Quote #1 – Kelly Cutrone, If You Have to Cry, Go Outside
And if there are people around you who aren’t listening to you, who don’t believe that you can manifest what it is you are dreaming, or don’t want you to, then you should get the fuck away from them.
I can’t recommend If You Have to Cry, Go Outside: And Other Things Your Mother Never Told You enough. Part memoir, part bad-ass manifesto, this particular quote has stuck with me since I first read this book four years ago. The fact is, there will always be people who don’t believe in or aren’t sufficiently invested in your dreams. Not all of them are malicious about it – sometimes people just have their own stuff going on. That’s okay! But others will actively try to tear you down, either by not listening or by giving you every reason you’re incapable of making amazing things happen.

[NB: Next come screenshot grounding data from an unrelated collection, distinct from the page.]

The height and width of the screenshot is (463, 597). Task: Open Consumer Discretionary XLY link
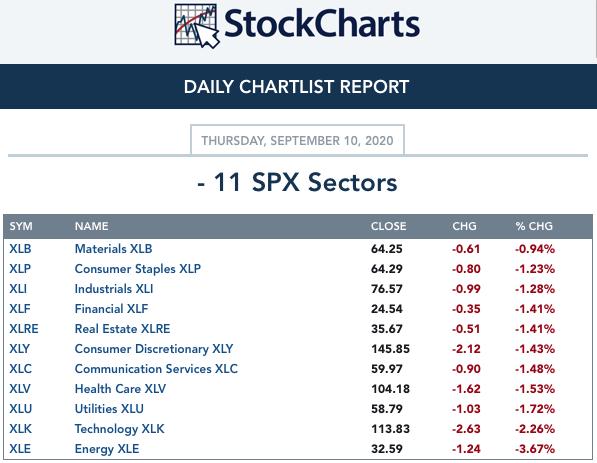[x=154, y=349]
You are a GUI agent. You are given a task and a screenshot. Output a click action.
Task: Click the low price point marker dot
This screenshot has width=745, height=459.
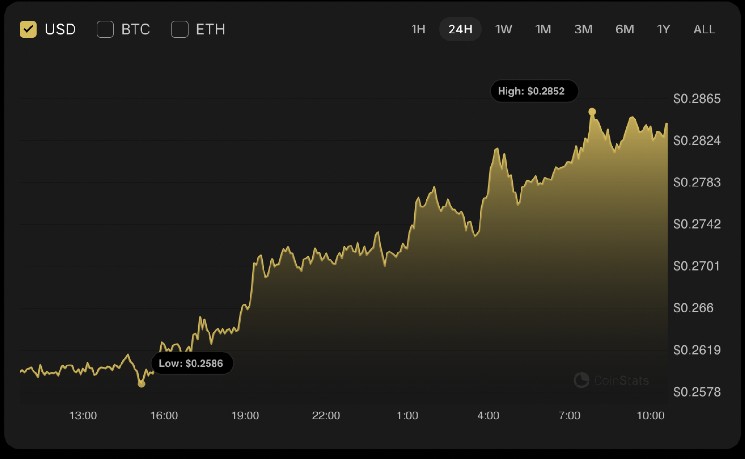141,383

You cannot – cannot – surround yourself with those people or give them any room inside your heart and head. Even…especially…if they’re family. It may seem difficult to distinguish legitimate concerns from constant negging, but if you feel drained or less-than when you’re around certain people then it’s time to cut them out. Don’t let anyone stifle your flair.
Quote #2 – Gregory Maguire, Wicked
‘The real thing about evil,’ said the Witch at the doorway, ‘isn’t any of what you said. You figure out one side of it – the human side, say – and the eternal side goes into shadow. Or vice versa. It’s like the old saw: What does a dragon in its shell look like? Well no one can ever tell, for as soon as you break the shell to see, the dragon is no longer in its shell. The real disaster of this inquiry is that it is the nature of evil to be secret.’

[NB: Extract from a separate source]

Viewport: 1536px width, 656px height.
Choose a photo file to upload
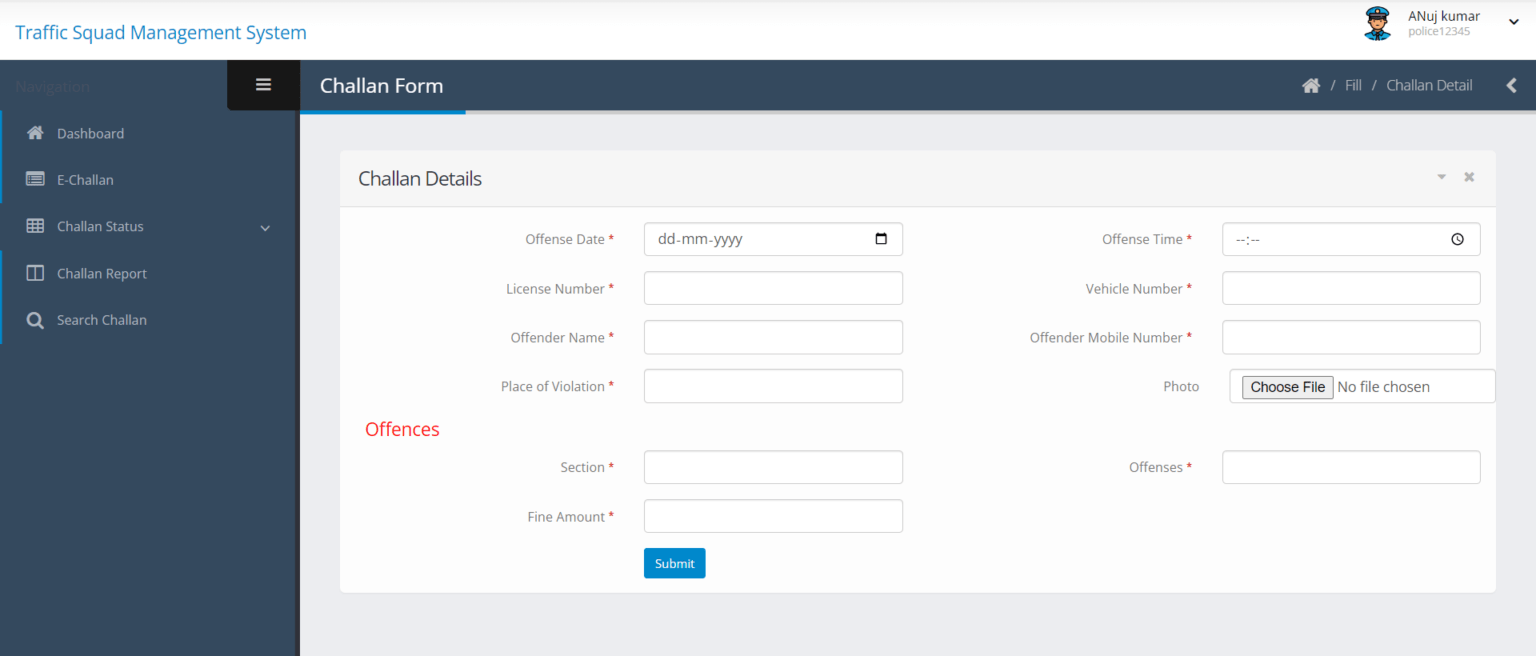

Despite my long-held and unwavering belief in Kurt Vonnegut’s literary supremacy, Gregory Maguire follows very closely on his heels – and the Wicked series of books is my favorite. This is another quote that has stayed with me for a long time, as evidenced by its place of honor on my Facebook profile that I’m sure I haven’t updated in forever.
I love this quote because I identify with Elphaba more closely than I do with nearly any other literary character. When you turn the trope of the Wicked Witch of the West on its head, what you find is an intelligent, independent girl who loves and believes fiercely and spends her life watching others receive the love she craves so desperately. She is an expert in love, and loss, and the eternal search for redemption. As the quote above illustrates, she is also able to cut to the heart of things quickly.
Words can be used to build up or tear down, to darken or illuminate, to dumb down or elucidate. The right words contain timeless wisdom whether they were uttered thousands of years ago or in the last several seconds. What quotes resonate with you?